Educational justice. Reliability and consistency of large language models for automated essay scoring and its implications

Authors

DOI:

https://doi.org/10.37074/jalt.2025.8.1.21

Abstract

Maintaining consistency in automated essay scoring is essential to guarantee fair and dependable assessments. This study investigates consistency and provides a comparative analysis of open-source and proprietary large language models (LLMs) for automated essay scoring (AES). The study utilized student essays, each assessed five times to measure both intrarater (using intraclass coefficient and repeatability coefficient) and interrater (concordance correlation coefficient) reliability across several models: GPT-4, GPT-4o, GPT-4o mini, GPT-3.5 Turbo, Gemini 1.5 Flash, and LLaMa 3.1 70B. Essays and marking criteria are used for prompt construction and sent to each large language model to obtain score outputs. Results indicate that the scores generated by GPT-4o closely align with human assessments, demonstrating fair agreement across repeated measures. Specifically, GPT-4o exhibits slightly higher concordance correlation coefficients (CCC) than GPT-4o mini, indicating superior agreement with human scores. However, qualitatively, it can be observed that all LLM models are not as consistent in terms of their scoring rationale/evaluation. Our study results indicate that the challenges currently faced in automated essay scoring with large language models need to be analyzed not only from a quantitative perspective but also qualitatively. Additionally, we utilize more sophisticated prompting methods and address the inconsistencies observed in the initial measurements.
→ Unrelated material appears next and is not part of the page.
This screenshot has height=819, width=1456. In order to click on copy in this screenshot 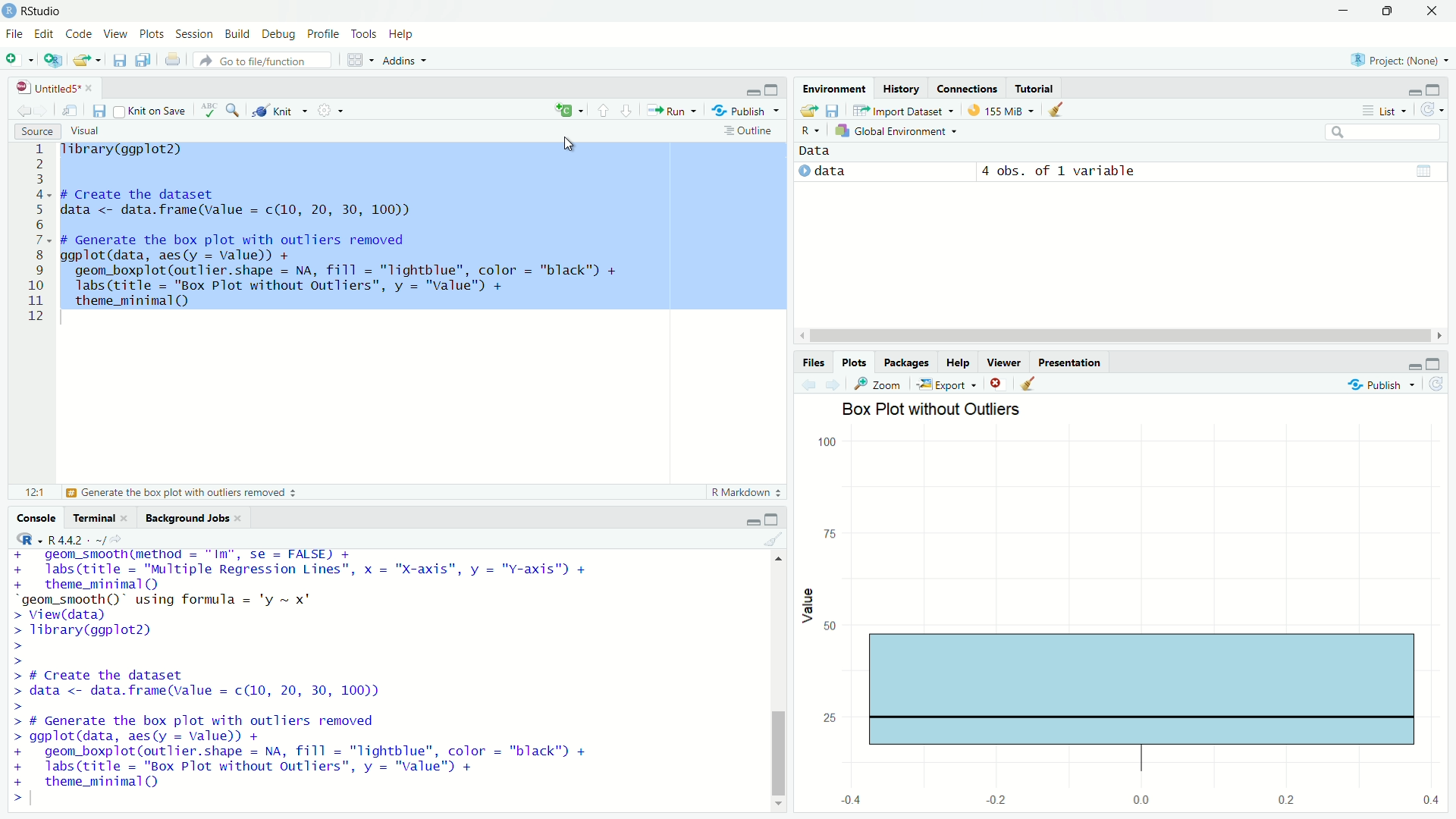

Despite the purported reliability of some models within our study, the selection of LLMs should be considered thoroughly during practical implementations for an AES.

Downloads

Download data is not yet available.

Author Biographies

  • Siti Bealinda Qinthara Rony, Raffles University

    Research assistant at the faculty of AI and robotics in Raffles University, Malaysia.

  • Tan Xin Fei, Raffles University

    Undergraduate student of the faculty of AI and robotics in Raffles University, Malaysia.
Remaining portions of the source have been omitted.